GOAL OF THE EXERCISE: Filter the data for "each" and copy matching lines.

RECORDS SHOWN:
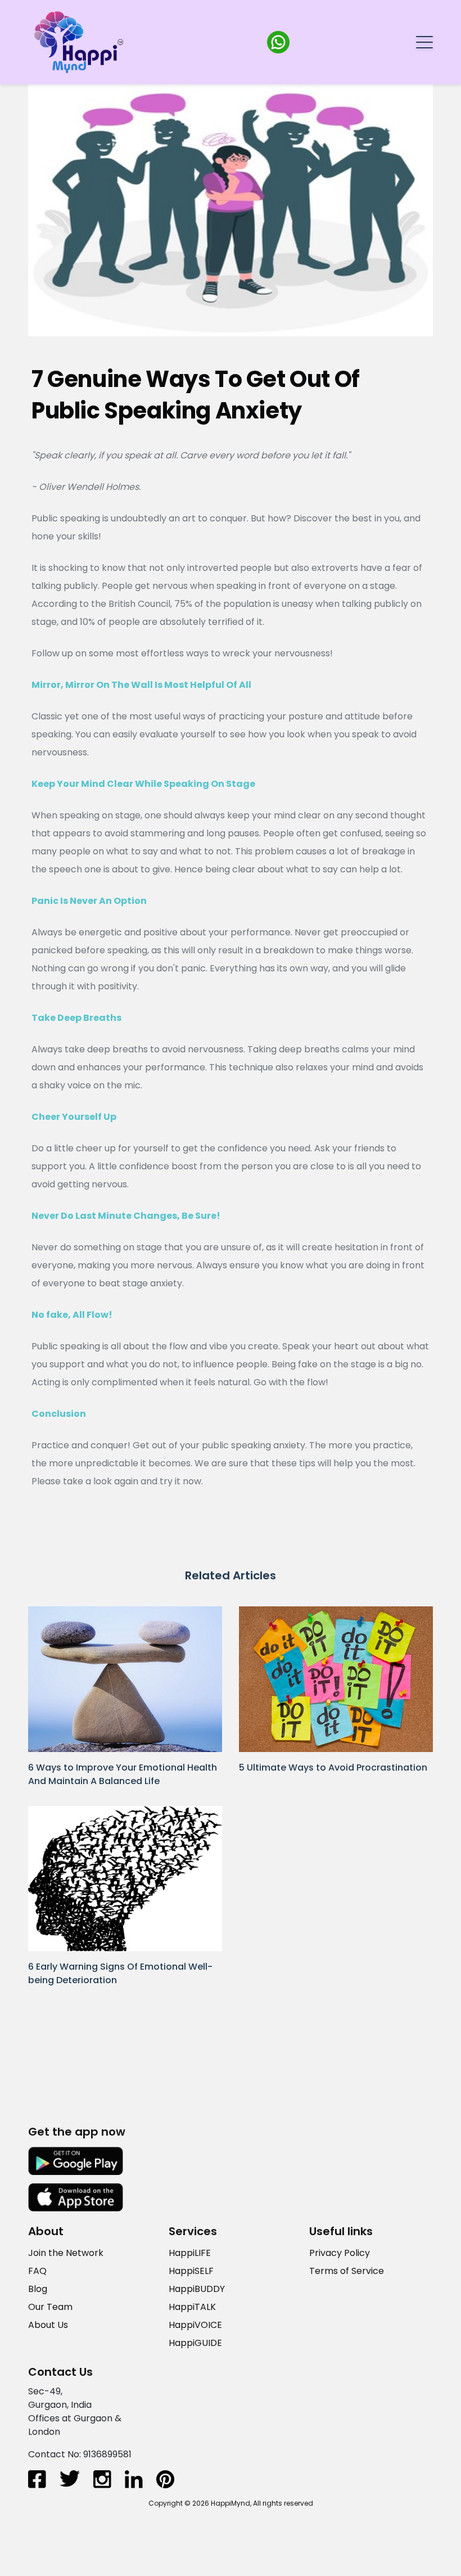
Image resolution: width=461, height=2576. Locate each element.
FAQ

...

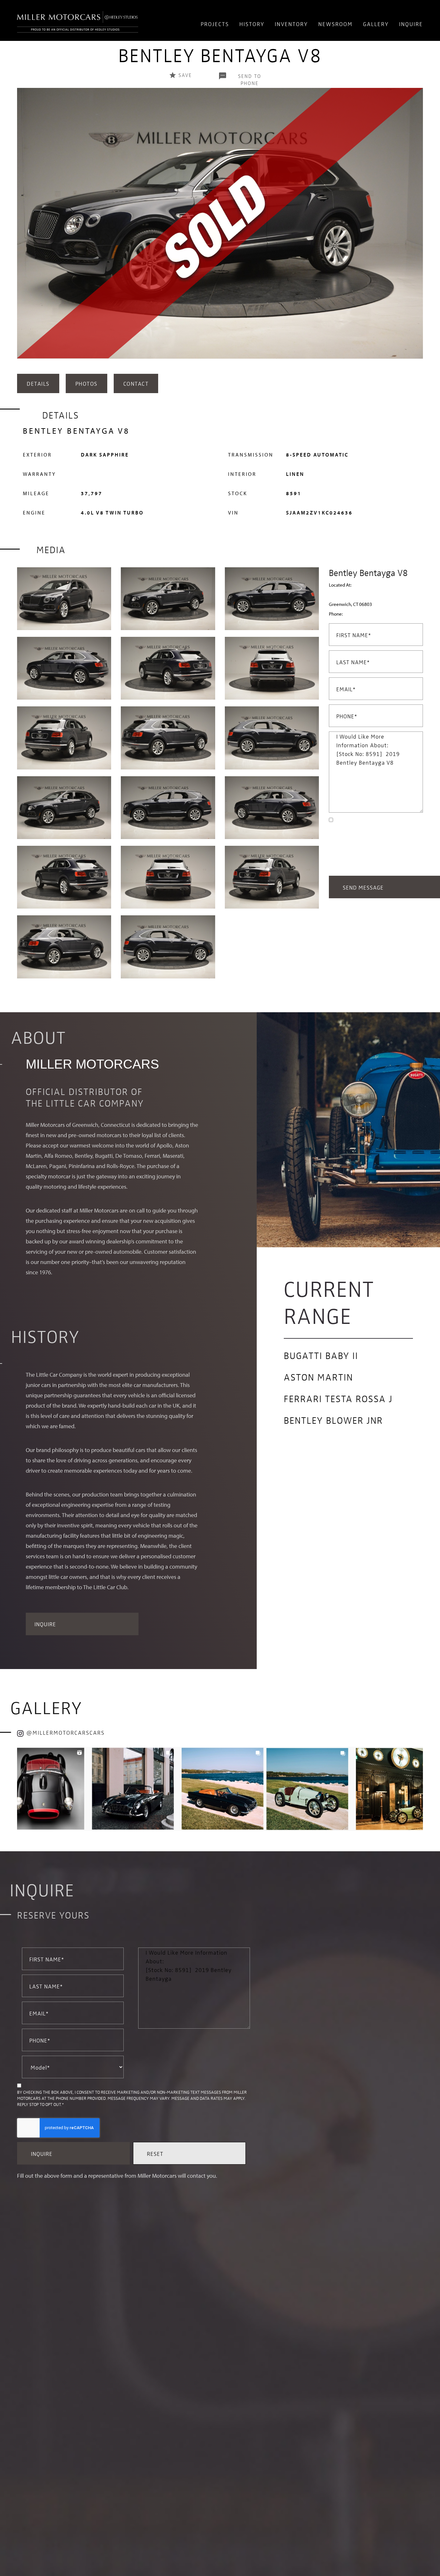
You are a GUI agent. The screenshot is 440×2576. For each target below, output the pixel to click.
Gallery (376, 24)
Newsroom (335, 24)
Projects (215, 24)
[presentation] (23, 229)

TASK SOLUTION:
Image resolution: width=461, height=2576. Locate each element.
You are a GUI agent. The screenshot is 440×2576. For each target below, output the pixel to click.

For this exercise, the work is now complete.